Longest Subarray with Average ≥ k: O(n) Prefix-Sum Solution

Finding the longest subarray with average at least k reduces, after one algebraic transformation, to finding the longest subarray with non-negative sum.

That transformation is the core insight. Once you see it, the rest is a standard prefix-sum problem solvable in O(n) time with a monotonic stack. Miss it, and you’re stuck with O(n²) brute force.

Problem Statement and Examples

Given an array of integers and a threshold k, find the length of the longest contiguous subarray whose average is greater than or equal to k. If no such subarray exists, return 0.

Example 1

• Input: arr = [-2, 1, 6, -3], k = 3
• The subarray [1, 6] has average (1 + 6) / 2 = 3.5, which is >= 3
• Output: 2

Example 2

• Input: arr = [5, 5, 5, 5], k = 5
• Every element equals k, so the entire array qualifies
• Output: 4

Example 3

• Input: arr = [1, 2, 1], k = 10
• No subarray has average >= 10
• Output: 0

The Key Transformation: Average to Sum

The direct approach of computing averages for every subarray is slow. A cleaner path exists.

PROBLEMS TO WORK ON =
1 > In the subarray-average article, reproduce the text starting with "Finding the longest subarray with average" and going on through "with non-negative sum.".
2 > Condense the paragraph of the subarray-average article that begins "That transformation is the core insight" into a single shorter sentence that keeps its main facts.
3 > According to the subarray-average article, what value should be returned when no subarray has an average at or above k?

RAW DATA =
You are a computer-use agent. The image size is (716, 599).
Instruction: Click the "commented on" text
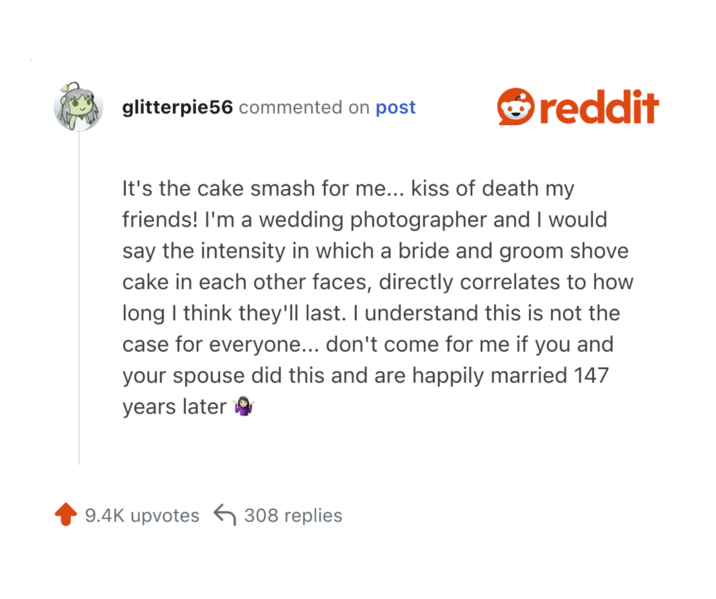pos(304,108)
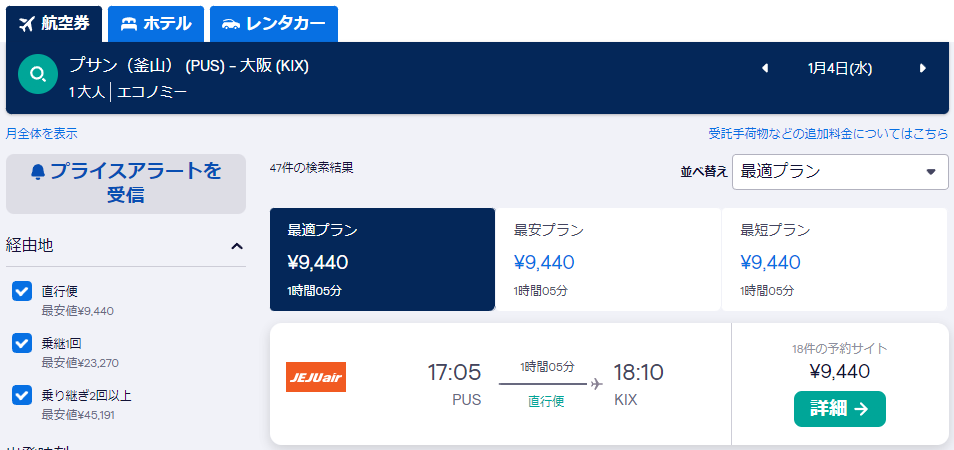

SOLUTIONS TO THE TASKS =
1 >
Finding the longest subarray with average at least k reduces, after one algebraic transformation, to finding the longest subarray with non-negative sum.

2 > The transformation is the key insight, turning the task into a standard prefix-sum problem solvable in O(n) time with a monotonic stack, whereas missing it leaves only O(n²) brute force.

3 > 0